Last Update: August 31, 2023
Could a bite of a fatty, tasty pork chop or juicy carnitas alter the body’s resistance to critical life-saving antibiotics? According to new research out of China, yes.
Authors of a recent study in the journal Lancet Infectious Diseases were looking for antibiotic resistance in the E. coli that reside in the guts of food animals. Within that E. coli, they found a gene—which they’ve dubbed MCR-1—that is resistant to a group of antibiotics called polymyxins, including an old, rarely used drug called colistin.
Colistin has been shelved for decades since it was first introduced in 1959, due to its toxicity to the kidneys. However, it is sometimes used as a last resort for life-threatening infections. Now, colistin may end up being ineffective in the most dire circumstances if this resistant bacteria spreads—and it seems poised to do just that.
Colistin is actually present in some livestock since it’s used as an additive to animal feed to make them gain muscle mass faster and protect them from the diseases that spread through factory farms.
After discovering the colistin-resistant E. coli in a pig from a factory farm near Shanghai, the scientists conducting the Lancet Infectious Diseases study decided to test more slaughtered animals, meat sold in markets, and samples from hundreds of patients with bacterial infections. Between 2011 and 2014, they found MCR-1 present in 15 percent of 523 samples of raw pork and chicken, 21 percent of 804 samples of slaughtered pigs, and 1 percent of 1,322 samples from hospital patients.
We already know resistance genes can spread—they’re contained on plasmid, cellular DNA molecules that move freely from one bacterium to another. MCR-1 is no different. These findings suggest it’s already started to spread around Shanghai, and the study authors predict it will be able to proliferate from there.
While China is the world’s largest user of colistin in agriculture, the global demand for the drug is expected to hit 11,942 metric tons annually by the end of the year and rise to 16,500 metric tons by 2021. The more animals consume colistin, the more strength MCR-1 will gain against it. And with ten percent of China’s meat produced specifically for export, the odds of this antibiotic-resistant gene spreading through meat consumption are a very real global concern.
A representative from the World Health Organization told the Pharmaceutical Journal that the only viable solution right now is to limit or eliminate agricultural use of antibiotics in food. Until that happens, consumers who haven’t yet found a strong enough reason to go organic, this might be it.

..............................

[WORK INSTRUCTIONS]:
1. From the article on colistin resistance, list each group of samples in which the study found MCR-1, with the percentage and the number of samples given for each.
2. Reproduce the part of the colistin article from "After discovering the" up to and including "proliferate from there.".

Saved data entries:
..............................

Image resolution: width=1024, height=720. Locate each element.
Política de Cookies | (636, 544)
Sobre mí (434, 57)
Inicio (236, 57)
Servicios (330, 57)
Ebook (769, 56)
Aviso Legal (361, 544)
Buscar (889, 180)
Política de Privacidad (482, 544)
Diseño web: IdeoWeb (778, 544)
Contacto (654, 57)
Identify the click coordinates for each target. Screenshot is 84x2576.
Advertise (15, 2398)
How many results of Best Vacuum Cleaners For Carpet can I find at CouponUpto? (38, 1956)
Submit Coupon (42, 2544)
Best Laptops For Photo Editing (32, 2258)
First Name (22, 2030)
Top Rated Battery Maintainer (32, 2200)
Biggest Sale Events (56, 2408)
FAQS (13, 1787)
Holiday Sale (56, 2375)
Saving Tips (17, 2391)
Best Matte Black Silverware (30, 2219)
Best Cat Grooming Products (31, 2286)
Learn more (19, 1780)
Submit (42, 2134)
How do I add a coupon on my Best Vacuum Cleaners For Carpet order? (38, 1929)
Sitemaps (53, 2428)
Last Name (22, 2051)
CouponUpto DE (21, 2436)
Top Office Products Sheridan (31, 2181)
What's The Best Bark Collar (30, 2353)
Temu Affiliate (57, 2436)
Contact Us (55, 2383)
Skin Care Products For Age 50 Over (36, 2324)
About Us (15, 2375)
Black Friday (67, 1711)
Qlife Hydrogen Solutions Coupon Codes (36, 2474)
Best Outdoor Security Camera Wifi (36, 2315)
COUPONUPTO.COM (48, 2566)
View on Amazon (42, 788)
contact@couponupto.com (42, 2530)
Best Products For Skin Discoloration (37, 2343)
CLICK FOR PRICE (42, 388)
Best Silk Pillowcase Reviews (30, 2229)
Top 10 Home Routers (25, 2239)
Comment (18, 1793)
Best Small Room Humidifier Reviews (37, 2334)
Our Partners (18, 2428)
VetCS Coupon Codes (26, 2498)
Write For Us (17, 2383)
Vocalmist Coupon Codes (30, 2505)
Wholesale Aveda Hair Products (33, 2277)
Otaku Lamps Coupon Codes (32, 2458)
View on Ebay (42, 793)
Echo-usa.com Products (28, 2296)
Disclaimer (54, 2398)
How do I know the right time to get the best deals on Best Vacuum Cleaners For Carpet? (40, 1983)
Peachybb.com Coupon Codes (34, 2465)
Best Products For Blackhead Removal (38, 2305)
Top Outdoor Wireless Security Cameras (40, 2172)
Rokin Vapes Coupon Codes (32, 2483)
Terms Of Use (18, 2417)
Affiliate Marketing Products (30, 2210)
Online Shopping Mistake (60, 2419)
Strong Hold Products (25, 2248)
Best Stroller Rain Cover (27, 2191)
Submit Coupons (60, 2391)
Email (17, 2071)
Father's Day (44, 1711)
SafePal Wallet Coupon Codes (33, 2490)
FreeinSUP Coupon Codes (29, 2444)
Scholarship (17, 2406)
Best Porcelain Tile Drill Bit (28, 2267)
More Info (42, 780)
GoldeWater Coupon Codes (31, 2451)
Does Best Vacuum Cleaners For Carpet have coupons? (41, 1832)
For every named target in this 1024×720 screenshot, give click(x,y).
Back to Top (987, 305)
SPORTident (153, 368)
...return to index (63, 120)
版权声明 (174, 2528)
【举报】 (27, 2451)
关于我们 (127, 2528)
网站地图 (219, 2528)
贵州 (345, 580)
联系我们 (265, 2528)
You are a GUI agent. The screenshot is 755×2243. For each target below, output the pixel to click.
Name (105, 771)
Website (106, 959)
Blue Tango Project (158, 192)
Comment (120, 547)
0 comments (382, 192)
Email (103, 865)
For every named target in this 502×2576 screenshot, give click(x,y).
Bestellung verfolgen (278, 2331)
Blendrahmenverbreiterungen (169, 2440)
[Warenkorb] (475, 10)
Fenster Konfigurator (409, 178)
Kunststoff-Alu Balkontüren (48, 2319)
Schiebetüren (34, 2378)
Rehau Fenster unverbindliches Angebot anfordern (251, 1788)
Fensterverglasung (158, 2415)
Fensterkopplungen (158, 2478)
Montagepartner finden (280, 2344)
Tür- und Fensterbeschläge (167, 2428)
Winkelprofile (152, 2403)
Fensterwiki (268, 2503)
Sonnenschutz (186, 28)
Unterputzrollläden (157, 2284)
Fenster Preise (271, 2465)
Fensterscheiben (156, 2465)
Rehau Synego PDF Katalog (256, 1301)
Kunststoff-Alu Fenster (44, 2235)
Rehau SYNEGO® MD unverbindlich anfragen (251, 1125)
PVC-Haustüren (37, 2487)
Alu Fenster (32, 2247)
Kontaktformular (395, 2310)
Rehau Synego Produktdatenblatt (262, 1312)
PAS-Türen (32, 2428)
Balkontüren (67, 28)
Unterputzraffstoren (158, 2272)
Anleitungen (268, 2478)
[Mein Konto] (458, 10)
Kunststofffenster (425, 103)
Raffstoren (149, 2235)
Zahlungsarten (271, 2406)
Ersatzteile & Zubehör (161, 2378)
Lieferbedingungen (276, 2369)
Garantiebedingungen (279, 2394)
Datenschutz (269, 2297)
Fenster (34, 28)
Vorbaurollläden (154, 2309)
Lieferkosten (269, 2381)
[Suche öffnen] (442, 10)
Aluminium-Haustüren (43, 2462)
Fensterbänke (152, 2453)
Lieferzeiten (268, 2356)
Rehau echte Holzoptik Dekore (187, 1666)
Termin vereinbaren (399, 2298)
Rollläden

..............................

[SOLUTIONS TO EACH TASK]:
1.
- Raw pork and chicken: 15 percent of 523 samples
- Slaughtered pigs: 21 percent of 804 samples
- Hospital patients: 1 percent of 1,322 samples

2.
After discovering the colistin-resistant E. coli in a pig from a factory farm near Shanghai, the scientists conducting the Lancet Infectious Diseases study decided to test more slaughtered animals, meat sold in markets, and samples from hundreds of patients with bacterial infections. Between 2011 and 2014, they found MCR-1 present in 15 percent of 523 samples of raw pork and chicken, 21 percent of 804 samples of slaughtered pigs, and 1 percent of 1,322 samples from hospital patients.
We already know resistance genes can spread—they’re contained on plasmid, cellular DNA molecules that move freely from one bacterium to another. MCR-1 is no different. These findings suggest it’s already started to spread around Shanghai, and the study authors predict it will be able to proliferate from there.